Organisations still in the process of implementing workforce planning already report benefits such as generating insights and knowledge executives can use to make business decisions, providing a deeper and more nuanced understanding of workforce dynamics than was previously available.
It also enables HR to realise its long-held desire to become a player and a valued contributor to high-level business strategy decisions among other executives.
“Strategic workforce planning enables the organisation to slice and dice its workforce data to discover critical issues, compare different groups, understand patterns and trends, home in on critical segments of the workforce such as mature workers and top performers, and customise its approach to managing different segments of its workforce,”said Young.
“By enabling leaders to see across lines of business, workforce planning can leverage talent within a company. Ultimately, the same workforce planning database tools will enable employees to shop for new jobs, assess their own developmental needs, and prepare for career moves inside the organisation.”
The report recommended that organisations build on previous successes, such as succession planning or embryonic workforce planning efforts, as a first step in company-wide implementation.
It also stressed that HR look for partners in departments such as finance and IT to move the process forward.
“While no organisation claims to have achieved it yet, many believe that the ultimate payoff from strategic workforce planning will be a vibrant, internal job market that transcends the boundaries between business units and geographies,” said Young.
“The company will be able to mine employee data to locate talent anywhere in the organisation, woo passive job candidates, and find the best use for each employee.”
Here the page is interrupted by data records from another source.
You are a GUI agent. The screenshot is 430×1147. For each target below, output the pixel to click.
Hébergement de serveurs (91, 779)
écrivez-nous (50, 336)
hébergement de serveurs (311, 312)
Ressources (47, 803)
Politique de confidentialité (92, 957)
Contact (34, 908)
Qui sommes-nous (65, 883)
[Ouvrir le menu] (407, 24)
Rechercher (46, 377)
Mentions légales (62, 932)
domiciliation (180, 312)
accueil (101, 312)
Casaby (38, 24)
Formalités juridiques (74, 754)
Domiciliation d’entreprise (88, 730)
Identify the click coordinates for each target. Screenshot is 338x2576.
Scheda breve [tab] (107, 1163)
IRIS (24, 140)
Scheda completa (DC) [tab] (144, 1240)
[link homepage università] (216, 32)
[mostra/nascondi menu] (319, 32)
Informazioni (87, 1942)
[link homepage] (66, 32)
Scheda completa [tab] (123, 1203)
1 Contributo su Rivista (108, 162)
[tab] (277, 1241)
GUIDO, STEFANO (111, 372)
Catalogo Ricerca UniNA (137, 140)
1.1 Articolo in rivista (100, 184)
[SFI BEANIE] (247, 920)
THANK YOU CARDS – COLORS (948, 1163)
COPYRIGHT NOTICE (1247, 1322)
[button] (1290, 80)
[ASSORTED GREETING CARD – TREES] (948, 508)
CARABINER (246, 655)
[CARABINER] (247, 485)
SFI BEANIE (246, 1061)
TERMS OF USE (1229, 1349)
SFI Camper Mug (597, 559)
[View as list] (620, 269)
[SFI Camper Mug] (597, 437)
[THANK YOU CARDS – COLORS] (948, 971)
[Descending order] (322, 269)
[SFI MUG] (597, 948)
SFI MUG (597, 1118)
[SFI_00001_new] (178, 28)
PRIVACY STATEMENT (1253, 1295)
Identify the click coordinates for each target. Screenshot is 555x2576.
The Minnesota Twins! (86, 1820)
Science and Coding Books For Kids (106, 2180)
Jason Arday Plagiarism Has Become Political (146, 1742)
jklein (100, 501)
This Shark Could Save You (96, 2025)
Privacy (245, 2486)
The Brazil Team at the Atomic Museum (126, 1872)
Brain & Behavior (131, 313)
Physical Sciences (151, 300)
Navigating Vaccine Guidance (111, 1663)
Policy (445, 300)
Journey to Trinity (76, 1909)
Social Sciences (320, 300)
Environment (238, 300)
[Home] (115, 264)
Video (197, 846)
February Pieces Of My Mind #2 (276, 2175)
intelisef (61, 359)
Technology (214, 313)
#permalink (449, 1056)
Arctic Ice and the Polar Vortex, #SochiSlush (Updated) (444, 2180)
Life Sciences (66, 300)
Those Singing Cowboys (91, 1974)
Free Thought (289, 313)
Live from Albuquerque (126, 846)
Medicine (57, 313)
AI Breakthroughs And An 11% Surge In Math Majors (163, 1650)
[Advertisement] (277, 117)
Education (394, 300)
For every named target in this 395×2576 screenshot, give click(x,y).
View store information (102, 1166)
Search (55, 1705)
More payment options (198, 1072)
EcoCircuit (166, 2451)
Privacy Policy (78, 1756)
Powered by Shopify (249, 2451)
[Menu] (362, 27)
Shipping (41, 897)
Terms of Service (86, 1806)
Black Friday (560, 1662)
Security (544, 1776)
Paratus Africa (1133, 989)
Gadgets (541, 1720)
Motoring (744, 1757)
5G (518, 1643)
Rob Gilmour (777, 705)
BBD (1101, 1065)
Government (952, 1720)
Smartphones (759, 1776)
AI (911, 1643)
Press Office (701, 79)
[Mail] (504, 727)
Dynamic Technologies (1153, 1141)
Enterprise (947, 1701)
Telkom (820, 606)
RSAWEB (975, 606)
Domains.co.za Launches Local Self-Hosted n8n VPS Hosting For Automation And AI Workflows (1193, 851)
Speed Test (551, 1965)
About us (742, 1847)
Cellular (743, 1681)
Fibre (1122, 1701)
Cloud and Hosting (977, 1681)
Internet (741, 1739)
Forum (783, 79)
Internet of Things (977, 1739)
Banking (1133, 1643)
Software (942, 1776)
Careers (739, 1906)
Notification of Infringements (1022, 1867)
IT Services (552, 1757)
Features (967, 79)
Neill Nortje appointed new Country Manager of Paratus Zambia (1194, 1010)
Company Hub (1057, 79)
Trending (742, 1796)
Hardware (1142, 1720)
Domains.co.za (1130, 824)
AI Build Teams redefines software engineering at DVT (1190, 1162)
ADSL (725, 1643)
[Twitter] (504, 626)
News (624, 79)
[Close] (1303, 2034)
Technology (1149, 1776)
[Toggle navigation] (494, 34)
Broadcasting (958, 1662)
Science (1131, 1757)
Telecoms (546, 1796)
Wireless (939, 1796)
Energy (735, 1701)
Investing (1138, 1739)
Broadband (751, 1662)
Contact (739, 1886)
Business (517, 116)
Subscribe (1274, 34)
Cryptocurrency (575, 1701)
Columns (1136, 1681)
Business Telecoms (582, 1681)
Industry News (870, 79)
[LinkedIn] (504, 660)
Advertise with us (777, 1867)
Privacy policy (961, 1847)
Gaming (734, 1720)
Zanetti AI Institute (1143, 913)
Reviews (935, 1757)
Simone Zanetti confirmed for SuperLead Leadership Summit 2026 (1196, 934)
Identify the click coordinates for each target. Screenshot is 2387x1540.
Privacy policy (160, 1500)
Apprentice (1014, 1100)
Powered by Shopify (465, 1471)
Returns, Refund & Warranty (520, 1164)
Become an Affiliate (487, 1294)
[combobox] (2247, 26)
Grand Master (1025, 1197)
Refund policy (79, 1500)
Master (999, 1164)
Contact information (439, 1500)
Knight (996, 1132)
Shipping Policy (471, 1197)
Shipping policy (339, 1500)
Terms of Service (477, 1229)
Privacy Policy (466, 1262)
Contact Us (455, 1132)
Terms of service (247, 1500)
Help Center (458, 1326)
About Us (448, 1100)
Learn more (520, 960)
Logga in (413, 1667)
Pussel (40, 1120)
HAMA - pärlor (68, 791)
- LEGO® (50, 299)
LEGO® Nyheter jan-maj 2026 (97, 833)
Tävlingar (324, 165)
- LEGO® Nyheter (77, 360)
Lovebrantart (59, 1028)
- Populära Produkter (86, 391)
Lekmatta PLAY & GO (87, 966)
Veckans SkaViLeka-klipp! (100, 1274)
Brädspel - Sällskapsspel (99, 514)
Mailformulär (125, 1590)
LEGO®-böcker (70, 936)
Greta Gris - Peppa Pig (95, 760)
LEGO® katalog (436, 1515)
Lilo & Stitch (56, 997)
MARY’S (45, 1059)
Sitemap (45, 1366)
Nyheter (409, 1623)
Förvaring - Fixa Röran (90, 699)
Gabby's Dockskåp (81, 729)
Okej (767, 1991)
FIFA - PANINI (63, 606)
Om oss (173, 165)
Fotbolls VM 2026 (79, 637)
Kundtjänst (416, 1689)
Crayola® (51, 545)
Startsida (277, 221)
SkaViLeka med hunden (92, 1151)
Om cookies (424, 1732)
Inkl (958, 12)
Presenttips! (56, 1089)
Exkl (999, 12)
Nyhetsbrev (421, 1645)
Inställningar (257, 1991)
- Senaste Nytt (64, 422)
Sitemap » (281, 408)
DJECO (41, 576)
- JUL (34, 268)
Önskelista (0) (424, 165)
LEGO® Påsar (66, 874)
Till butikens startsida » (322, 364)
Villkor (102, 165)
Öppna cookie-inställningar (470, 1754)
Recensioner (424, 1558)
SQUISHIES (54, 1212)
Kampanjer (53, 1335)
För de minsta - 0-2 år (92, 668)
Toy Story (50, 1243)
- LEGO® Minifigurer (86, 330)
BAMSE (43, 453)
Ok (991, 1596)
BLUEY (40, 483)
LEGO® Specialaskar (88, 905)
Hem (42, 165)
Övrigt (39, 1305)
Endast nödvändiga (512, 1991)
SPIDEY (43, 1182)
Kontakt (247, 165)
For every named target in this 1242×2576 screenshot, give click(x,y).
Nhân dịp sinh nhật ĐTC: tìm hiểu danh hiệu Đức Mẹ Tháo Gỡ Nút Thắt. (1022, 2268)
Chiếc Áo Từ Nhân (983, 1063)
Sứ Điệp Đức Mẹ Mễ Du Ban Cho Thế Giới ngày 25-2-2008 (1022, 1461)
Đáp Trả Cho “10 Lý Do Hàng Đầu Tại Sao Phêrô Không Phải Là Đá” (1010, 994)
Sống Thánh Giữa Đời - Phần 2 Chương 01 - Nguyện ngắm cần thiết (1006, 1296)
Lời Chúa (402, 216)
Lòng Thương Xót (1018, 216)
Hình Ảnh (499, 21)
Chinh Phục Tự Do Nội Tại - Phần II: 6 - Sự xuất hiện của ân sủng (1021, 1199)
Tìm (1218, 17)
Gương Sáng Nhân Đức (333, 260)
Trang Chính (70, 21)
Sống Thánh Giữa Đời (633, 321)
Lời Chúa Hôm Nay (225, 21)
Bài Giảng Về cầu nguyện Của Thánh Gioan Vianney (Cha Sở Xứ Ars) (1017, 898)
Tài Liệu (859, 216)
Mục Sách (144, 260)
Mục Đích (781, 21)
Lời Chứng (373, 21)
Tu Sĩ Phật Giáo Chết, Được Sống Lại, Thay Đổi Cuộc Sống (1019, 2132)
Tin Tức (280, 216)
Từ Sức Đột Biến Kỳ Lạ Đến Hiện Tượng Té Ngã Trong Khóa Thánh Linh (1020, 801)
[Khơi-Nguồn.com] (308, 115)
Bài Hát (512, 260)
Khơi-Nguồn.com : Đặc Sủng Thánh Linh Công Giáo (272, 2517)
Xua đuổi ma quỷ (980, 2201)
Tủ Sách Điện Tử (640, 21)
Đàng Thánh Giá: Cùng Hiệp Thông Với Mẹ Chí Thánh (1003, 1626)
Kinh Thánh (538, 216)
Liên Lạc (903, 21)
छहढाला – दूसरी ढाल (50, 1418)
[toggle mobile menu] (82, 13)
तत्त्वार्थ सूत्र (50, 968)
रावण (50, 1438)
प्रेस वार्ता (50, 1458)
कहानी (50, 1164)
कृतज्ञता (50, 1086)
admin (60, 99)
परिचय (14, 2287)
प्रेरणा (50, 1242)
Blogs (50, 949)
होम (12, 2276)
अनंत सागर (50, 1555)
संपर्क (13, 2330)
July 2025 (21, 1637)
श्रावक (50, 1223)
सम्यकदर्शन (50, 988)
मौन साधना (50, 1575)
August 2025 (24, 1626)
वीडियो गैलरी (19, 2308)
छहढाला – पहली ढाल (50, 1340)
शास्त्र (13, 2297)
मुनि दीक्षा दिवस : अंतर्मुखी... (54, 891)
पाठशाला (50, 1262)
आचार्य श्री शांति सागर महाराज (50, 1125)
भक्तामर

Workforce planning at five major firms
The traditional approach to workforce planning analyses the gap between supply and demand, and creates a plan to address future staffing needs. This method is used by Providence Health System, as described in The Conference Board report.
The workforce analytics approach mines current and historical employee data to identify key relationships among variables and between workforce and business data. Dow Chemical has favoured this approach throughout the ten-year evolution of its workforce planning process.
The forecasting and scenario modelling approach uses data to create forecasts incorporating multiple 'what if' scenarios, which enable executives to evaluate strategic options. A major bank described in the study can decide where to locate a new call centre based, in part, on this kind of analysis and forecasting.
Human capital planning, as used by Corning and others, segments jobs based on their "mission criticality" and makes different levels of workforce investment in each segment. It focuses on broad trends over a three to four year period, rather than on a precise headcount and short term plans.
Hewlett-Packard and IBM are two of the companies described in The Conference Board report as committed to relying on strategic workforce planning, which must be customised to the specific conditions and needs of each company.
In IBM's case, HR and finance departments help senior business leaders plan realistically to execute their business strategy and manage drivers of labour costs. For HP, high-level discussions and a two-way educational process between business leaders and HR emphasises the qualitative over the quantitative.